--- Exercise input Enclosed Below ---
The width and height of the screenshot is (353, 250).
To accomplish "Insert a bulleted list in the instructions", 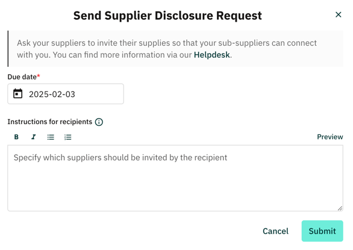I will tap(51, 137).
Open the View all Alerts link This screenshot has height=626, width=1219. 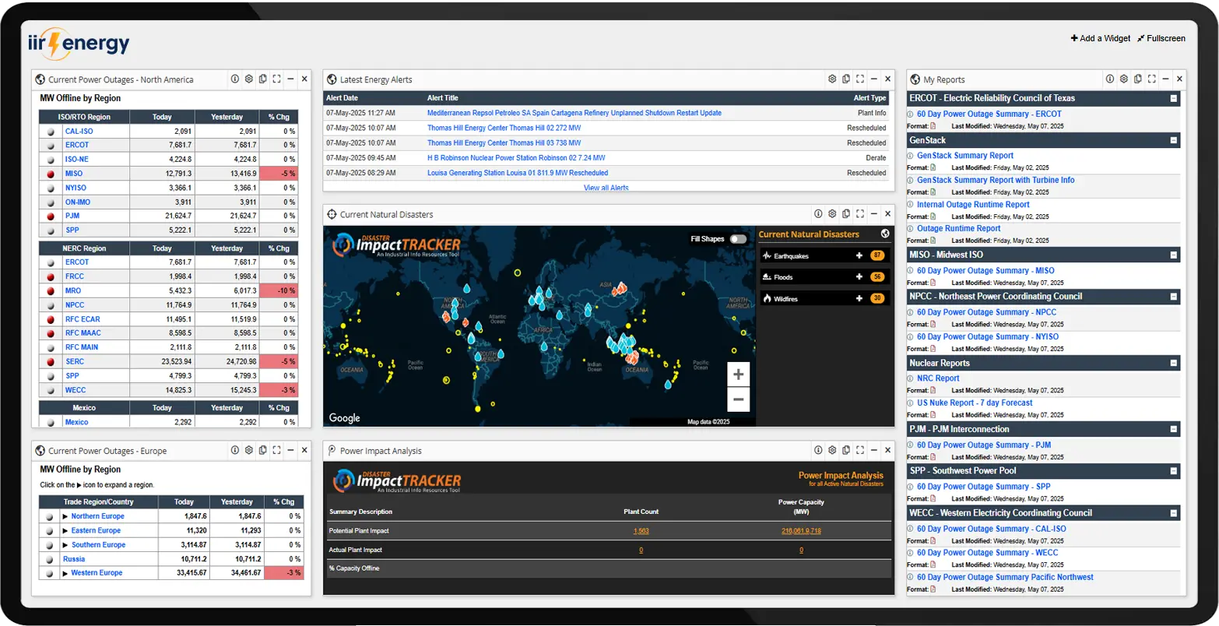click(x=606, y=188)
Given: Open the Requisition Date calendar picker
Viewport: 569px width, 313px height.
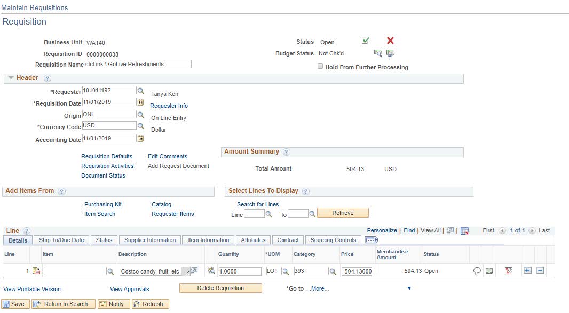Looking at the screenshot, I should 141,102.
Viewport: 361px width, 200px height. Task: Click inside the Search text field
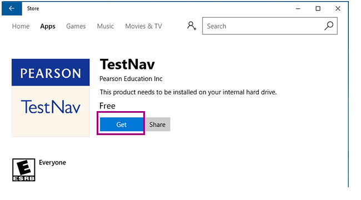263,26
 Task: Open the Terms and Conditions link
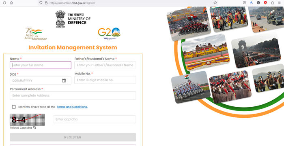[72, 107]
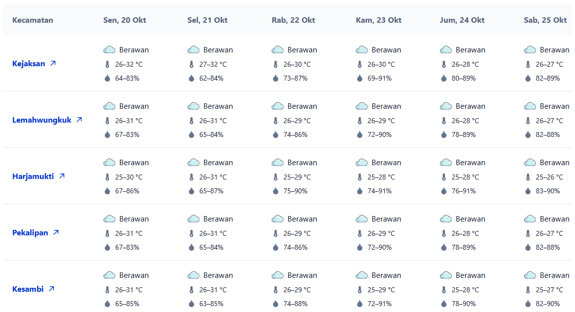This screenshot has width=575, height=312.
Task: Click the Sab, 25 Okt column header
Action: 545,20
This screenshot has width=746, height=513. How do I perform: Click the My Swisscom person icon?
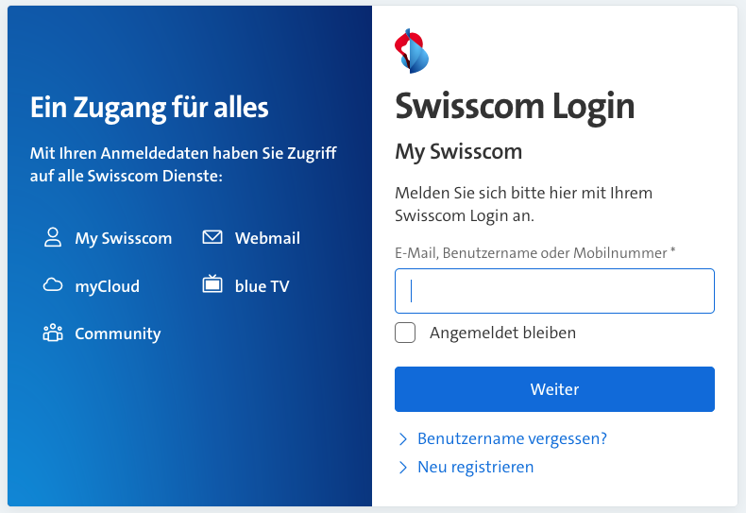pos(53,238)
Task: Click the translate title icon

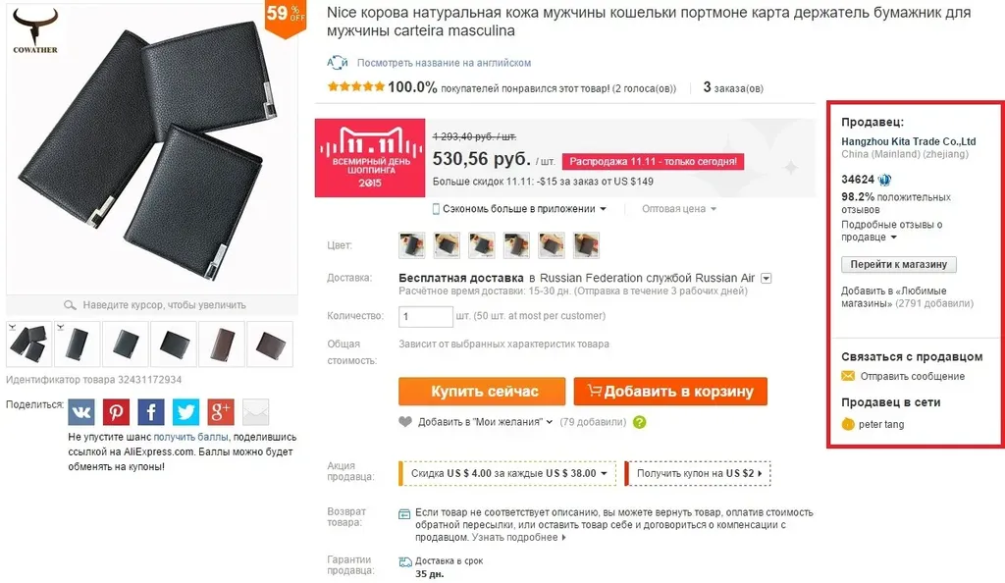Action: pos(338,62)

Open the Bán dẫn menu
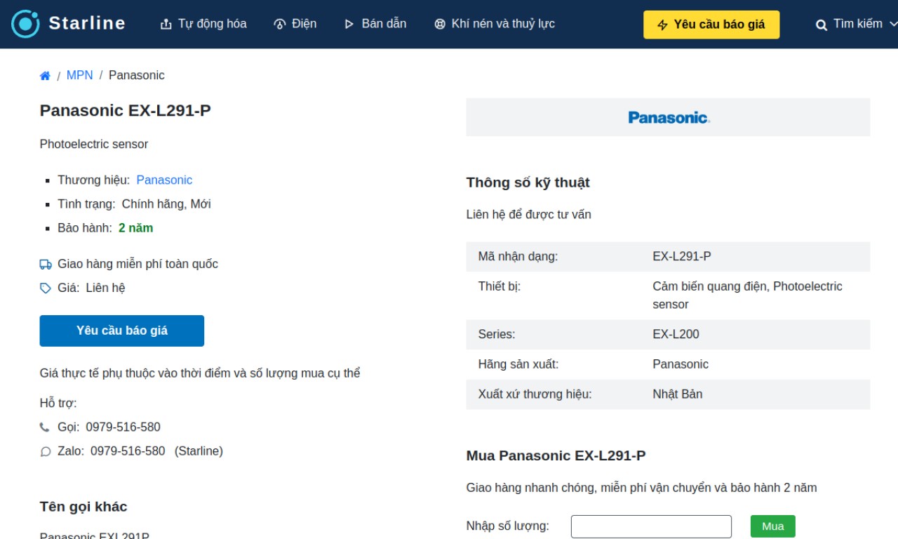375,24
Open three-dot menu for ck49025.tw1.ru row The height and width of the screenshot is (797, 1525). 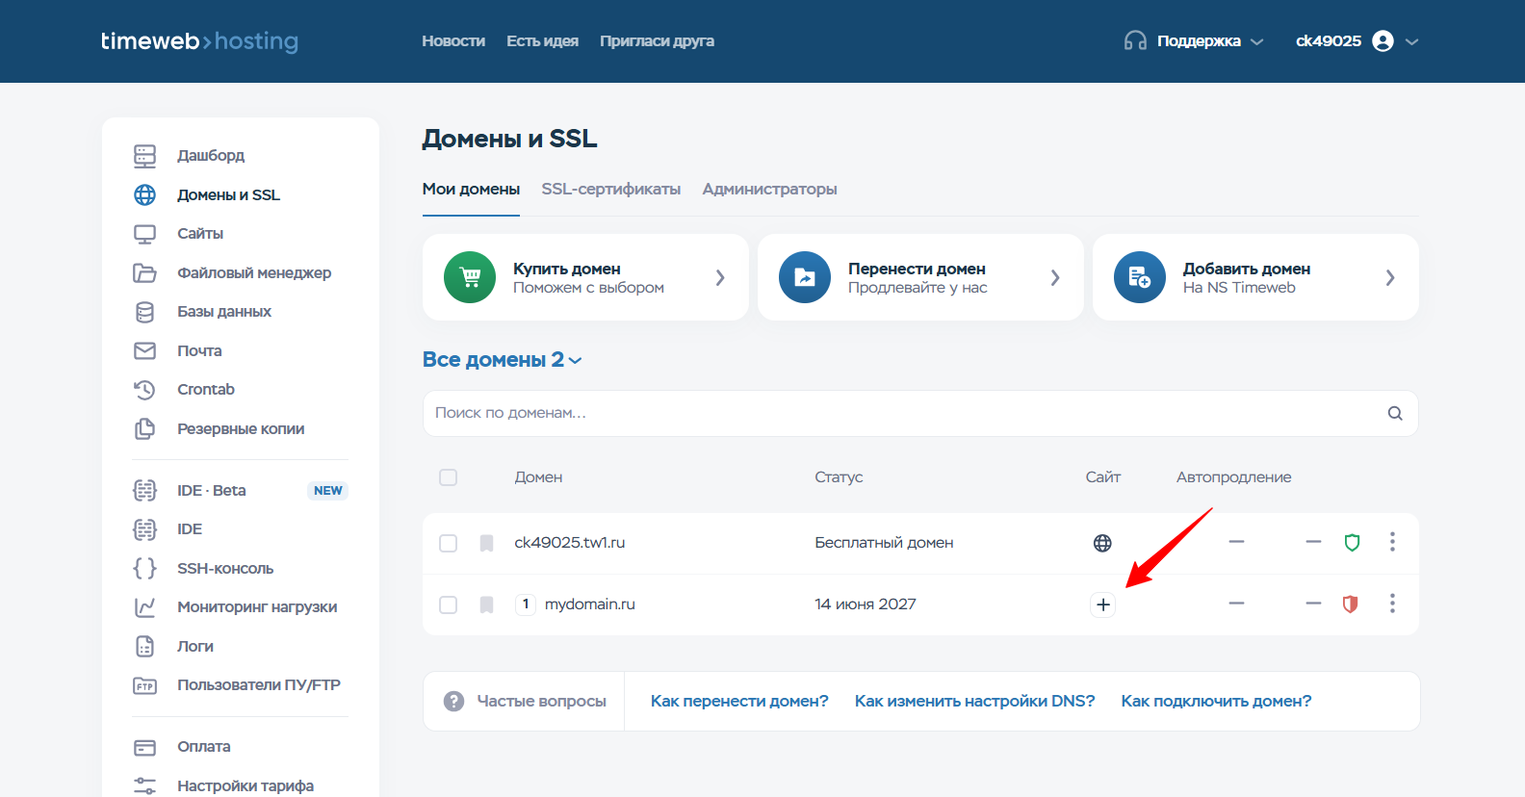click(x=1392, y=542)

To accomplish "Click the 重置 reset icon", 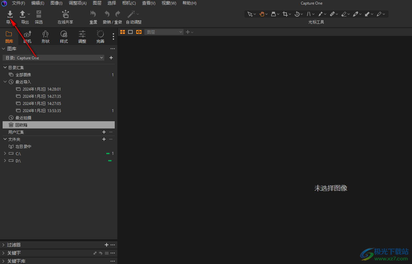I will tap(93, 14).
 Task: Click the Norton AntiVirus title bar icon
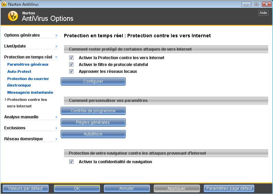(x=4, y=4)
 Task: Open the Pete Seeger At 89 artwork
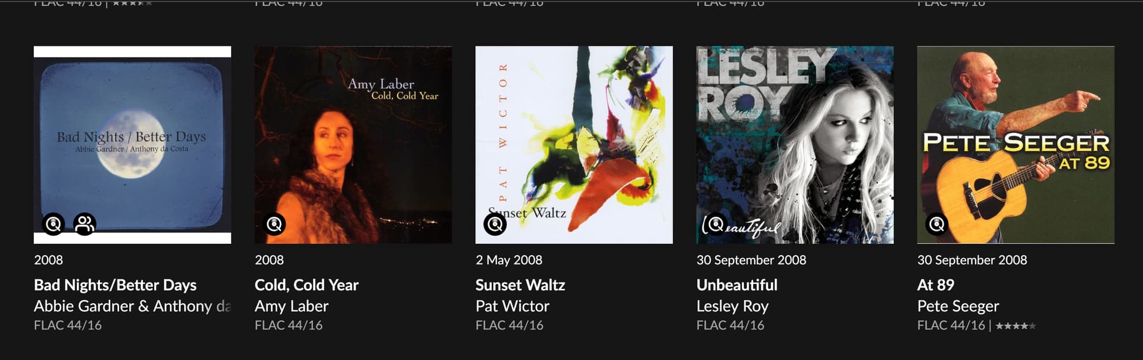(1016, 145)
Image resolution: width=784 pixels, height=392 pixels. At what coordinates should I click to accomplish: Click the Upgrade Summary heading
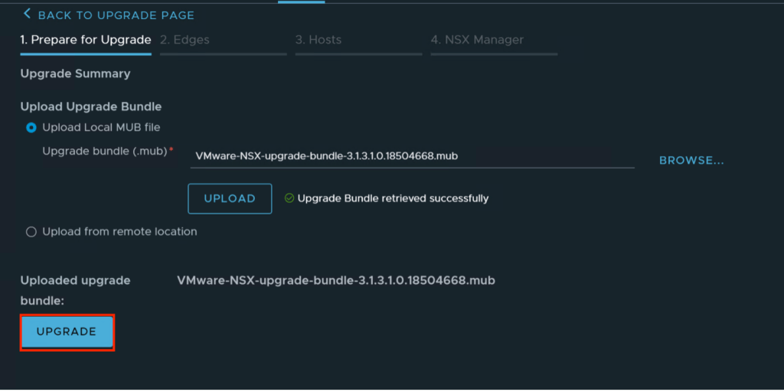75,74
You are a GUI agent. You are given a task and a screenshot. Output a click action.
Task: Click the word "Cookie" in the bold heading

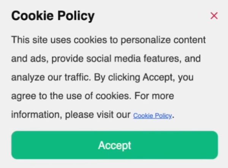(32, 16)
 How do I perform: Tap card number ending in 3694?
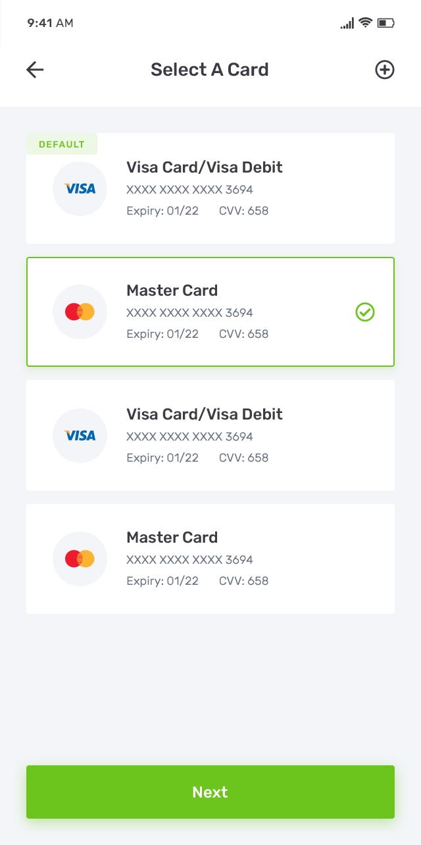click(189, 189)
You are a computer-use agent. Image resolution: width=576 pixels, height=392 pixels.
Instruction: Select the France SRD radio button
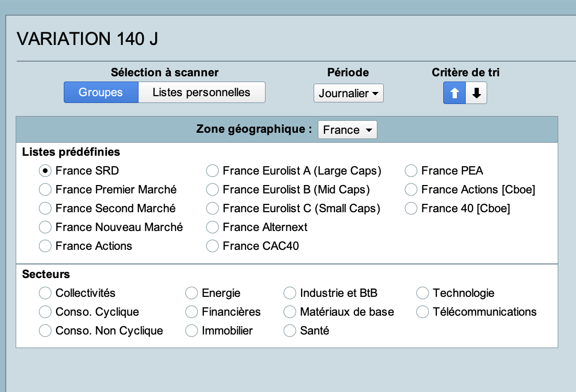tap(46, 171)
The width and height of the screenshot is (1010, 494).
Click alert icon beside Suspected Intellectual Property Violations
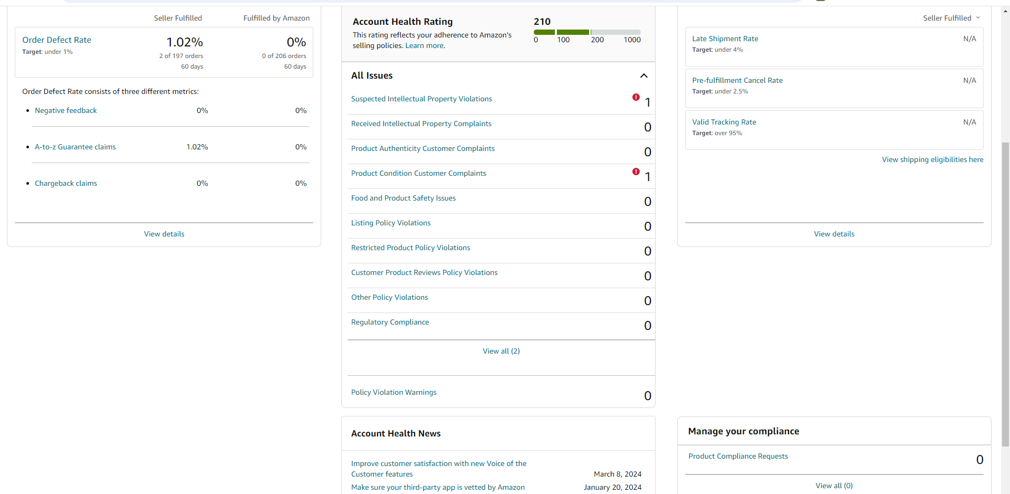(636, 97)
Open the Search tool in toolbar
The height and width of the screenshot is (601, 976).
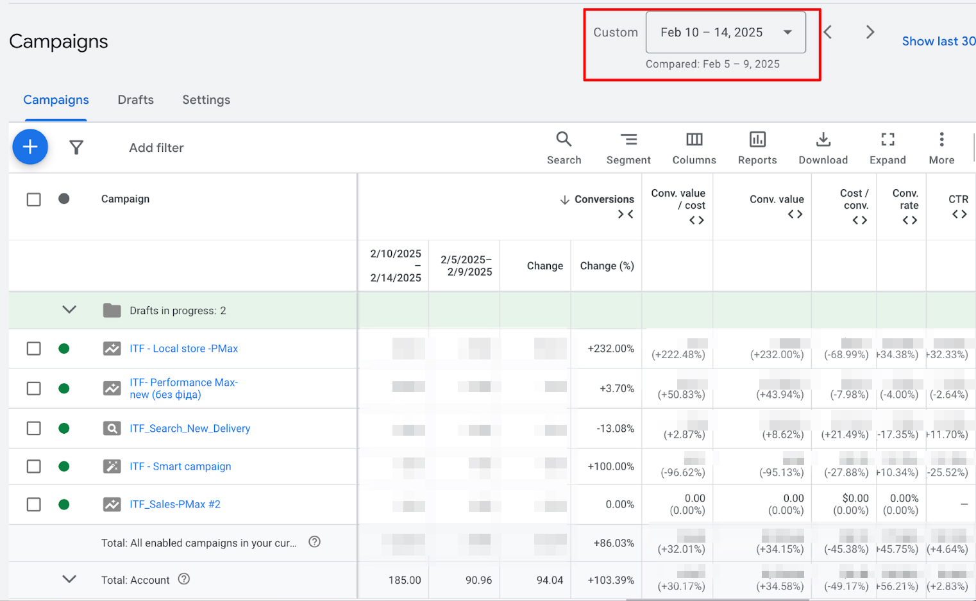(x=564, y=148)
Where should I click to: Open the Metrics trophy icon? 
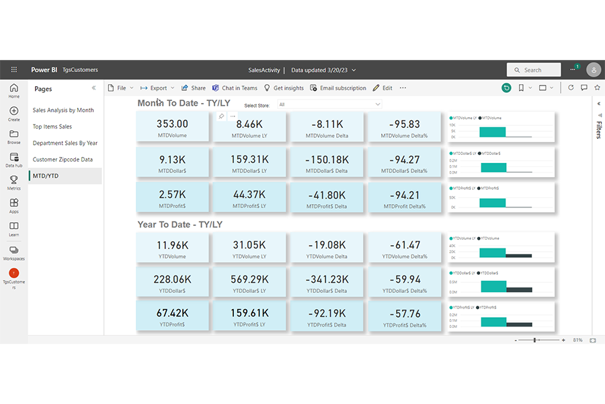click(x=14, y=182)
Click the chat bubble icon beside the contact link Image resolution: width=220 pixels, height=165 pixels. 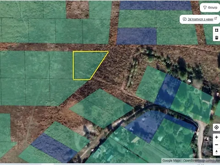pyautogui.click(x=185, y=19)
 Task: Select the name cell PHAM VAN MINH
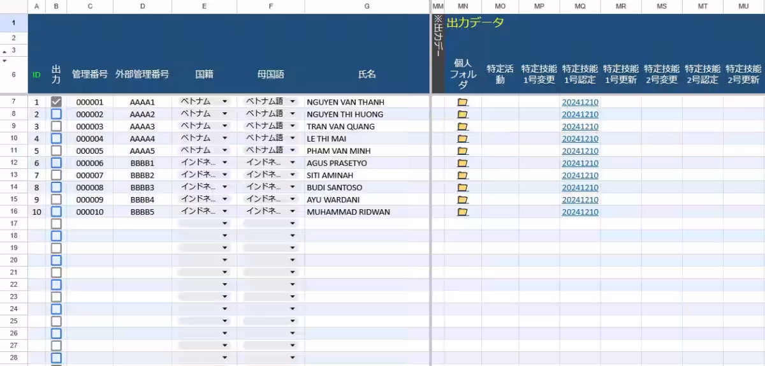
--- End of Enclosed Exercise input ---
Goal of the exercise → All lines that hold the word "agent" should be copied from the data.

Your solution →
You are a GUI agent. You are given a task and a screenshot. Output a click action.
You are a computer-use agent. Image resolution: width=576 pixels, height=392 pixels.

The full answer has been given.